Malang, 5 Januari 2025 – Universitas Brawijaya (UB) menutup rangkaian perayaan Dies Natalis ke-62 dengan Sidang Pleno Terbuka Majelis Wali Amanat (MWA) yang digelar di Gedung Samantha Krida Budaya. Pada puncak acara ini, Prof. Asfi Manzilati, ME, dari Fakultas Ekonomi dan Bisnis UB, menyampaikan orasi ilmiah bertema “Optimalisasi Wakaf dan Syirkah untuk Pendidikan Tinggi dan Kesejahteraan Semua”.
Dalam orasinya, Prof. Asfi mengulas tantangan utama yang dihadapi pendidikan tinggi di Indonesia, yakni keterjangkauan dan keberlanjutan pembiayaan. Dengan jumlah penduduk Indonesia yang mencapai 280 juta jiwa, hanya 6,68% atau sekitar 18,74 juta jiwa yang dapat menikmati pendidikan tinggi. Hal ini menunjukkan masih tingginya hambatan keterjangkauan, yang sebagian besar dipengaruhi oleh ketergantungan pada sistem pembiayaan Uang Kuliah Tunggal (UKT).
Sebagai Perguruan Tinggi Negeri Berbadan Hukum (PTNBH) sejak 2022, Universitas Brawijaya memiliki peluang dan tanggung jawab untuk menciptakan sistem pembiayaan pendidikan yang lebih mandiri. “Perguruan tinggi tidak bisa lagi sepenuhnya bergantung pada UKT. Kita harus mencari sumber pembiayaan berkelanjutan yang dapat mendukung operasional sekaligus meningkatkan akses pendidikan,” ungkap Prof. Asfi.
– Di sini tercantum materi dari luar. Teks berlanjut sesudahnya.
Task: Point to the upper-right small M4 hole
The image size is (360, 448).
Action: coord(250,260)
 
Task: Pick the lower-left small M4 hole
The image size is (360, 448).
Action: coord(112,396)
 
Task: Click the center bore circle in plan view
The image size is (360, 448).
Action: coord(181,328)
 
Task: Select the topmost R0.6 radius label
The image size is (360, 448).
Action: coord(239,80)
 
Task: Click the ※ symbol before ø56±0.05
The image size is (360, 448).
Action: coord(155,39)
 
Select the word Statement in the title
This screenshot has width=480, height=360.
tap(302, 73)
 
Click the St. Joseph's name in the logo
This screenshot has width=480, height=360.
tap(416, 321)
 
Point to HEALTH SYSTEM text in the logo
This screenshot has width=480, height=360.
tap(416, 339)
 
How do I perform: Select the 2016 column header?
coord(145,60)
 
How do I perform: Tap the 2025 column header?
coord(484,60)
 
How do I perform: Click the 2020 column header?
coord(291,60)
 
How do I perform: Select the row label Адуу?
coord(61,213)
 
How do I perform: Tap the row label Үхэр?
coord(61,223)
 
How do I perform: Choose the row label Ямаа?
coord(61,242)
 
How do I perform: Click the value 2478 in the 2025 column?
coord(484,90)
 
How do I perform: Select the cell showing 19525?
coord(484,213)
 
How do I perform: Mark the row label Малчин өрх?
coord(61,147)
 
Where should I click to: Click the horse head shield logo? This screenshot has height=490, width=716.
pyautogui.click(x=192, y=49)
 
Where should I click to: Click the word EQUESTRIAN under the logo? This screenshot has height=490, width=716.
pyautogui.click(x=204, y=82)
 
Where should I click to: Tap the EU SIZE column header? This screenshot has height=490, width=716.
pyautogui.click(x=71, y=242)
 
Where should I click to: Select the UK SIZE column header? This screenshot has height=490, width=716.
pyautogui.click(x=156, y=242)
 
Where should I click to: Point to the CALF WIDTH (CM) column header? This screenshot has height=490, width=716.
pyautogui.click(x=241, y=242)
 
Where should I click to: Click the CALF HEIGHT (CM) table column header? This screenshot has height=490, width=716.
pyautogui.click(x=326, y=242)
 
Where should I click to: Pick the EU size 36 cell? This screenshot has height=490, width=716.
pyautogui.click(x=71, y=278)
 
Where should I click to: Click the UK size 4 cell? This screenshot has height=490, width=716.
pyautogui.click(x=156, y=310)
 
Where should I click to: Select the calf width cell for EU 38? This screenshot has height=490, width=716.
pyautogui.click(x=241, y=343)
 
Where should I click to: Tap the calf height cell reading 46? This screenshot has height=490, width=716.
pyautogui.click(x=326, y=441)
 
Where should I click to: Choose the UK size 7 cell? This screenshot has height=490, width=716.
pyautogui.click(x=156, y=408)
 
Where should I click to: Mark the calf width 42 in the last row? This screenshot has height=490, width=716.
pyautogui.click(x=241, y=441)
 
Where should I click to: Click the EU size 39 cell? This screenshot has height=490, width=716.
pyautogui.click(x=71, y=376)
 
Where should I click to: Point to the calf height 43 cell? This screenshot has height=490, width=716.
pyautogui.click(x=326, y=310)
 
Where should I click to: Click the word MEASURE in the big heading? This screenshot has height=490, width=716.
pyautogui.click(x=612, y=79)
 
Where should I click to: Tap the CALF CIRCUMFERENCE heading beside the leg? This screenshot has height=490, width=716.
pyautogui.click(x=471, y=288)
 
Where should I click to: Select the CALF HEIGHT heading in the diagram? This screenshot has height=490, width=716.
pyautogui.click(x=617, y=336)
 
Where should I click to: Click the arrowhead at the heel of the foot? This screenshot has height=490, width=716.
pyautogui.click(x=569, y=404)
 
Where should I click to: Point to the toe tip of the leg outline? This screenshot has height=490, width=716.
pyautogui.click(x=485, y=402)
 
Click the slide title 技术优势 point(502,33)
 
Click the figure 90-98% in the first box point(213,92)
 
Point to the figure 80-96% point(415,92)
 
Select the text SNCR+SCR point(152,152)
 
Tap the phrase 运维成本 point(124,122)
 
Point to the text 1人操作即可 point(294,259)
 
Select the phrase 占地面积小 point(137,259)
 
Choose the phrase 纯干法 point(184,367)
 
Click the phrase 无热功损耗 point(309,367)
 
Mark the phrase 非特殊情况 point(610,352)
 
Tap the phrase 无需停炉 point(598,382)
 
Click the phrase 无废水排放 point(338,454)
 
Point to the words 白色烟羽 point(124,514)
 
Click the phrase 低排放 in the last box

Wakaf: Solusi Pembiayaan Berkelanjutan
Prof. Asfi menyoroti wakaf sebagai salah satu solusi terbaik untuk pembiayaan pendidikan tinggi. Dengan sifatnya yang kekal dan manfaat jangka panjang, wakaf memungkinkan pengelolaan aset yang memberikan dampak positif tidak hanya bagi institusi pendidikan tetapi juga masyarakat luas. Wakaf juga dinilai lebih unggul dibandingkan dana abadi karena keharusan menjaga keabadian harta wakaf dan penggunaannya untuk kemaslahatan.
Syirkah: Mendorong Income-Generation dan Hilirisasi
Selain wakaf, Prof. Asfi juga menyoroti pentingnya syirkah sebagai bentuk kemitraan strategis yang dapat mendukung pengelolaan aset tangible seperti lahan dan laboratorium, serta aset intangible seperti paten dan teknologi. Syirkah dinilai mampu menciptakan keberlanjutan pembiayaan dengan menghasilkan pendapatan melalui bisnis sektor riil dan hilirisasi hasil akademik.
“Melalui mekanisme wakaf dan syirkah, perguruan tinggi dapat bertransformasi menjadi motor penggerak ekonomi yang berkelanjutan. Tata kelola yang transparan dan akuntabel sangat diperlukan, dengan melibatkan trustee serta pengelola zakat, infak, dan sedekah,” jelas Prof. Asfi.
Empat Pilar Strategi Pembiayaan
Dalam orasinya, Prof. Asfi merumuskan empat pilar utama dalam strategi pembiayaan pendidikan tinggi:
- Pergeseran sumber dana dari UKT ke non-UKT.
- Alokasi dana untuk kebutuhan operasional dan investasi.
- Pengelolaan dana sesuai dengan spesifikasi sumbernya.
- Pemanfaatan pembiayaan untuk kesejahteraan masyarakat luas.
Dengan strategi ini, Universitas Brawijaya diharapkan mampu memperluas akses pendidikan yang berkualitas dan menjadikannya lebih terjangkau bagi seluruh lapisan masyarakat, sejalan dengan amanat UUD 1945 untuk mencerdaskan kehidupan bangsa.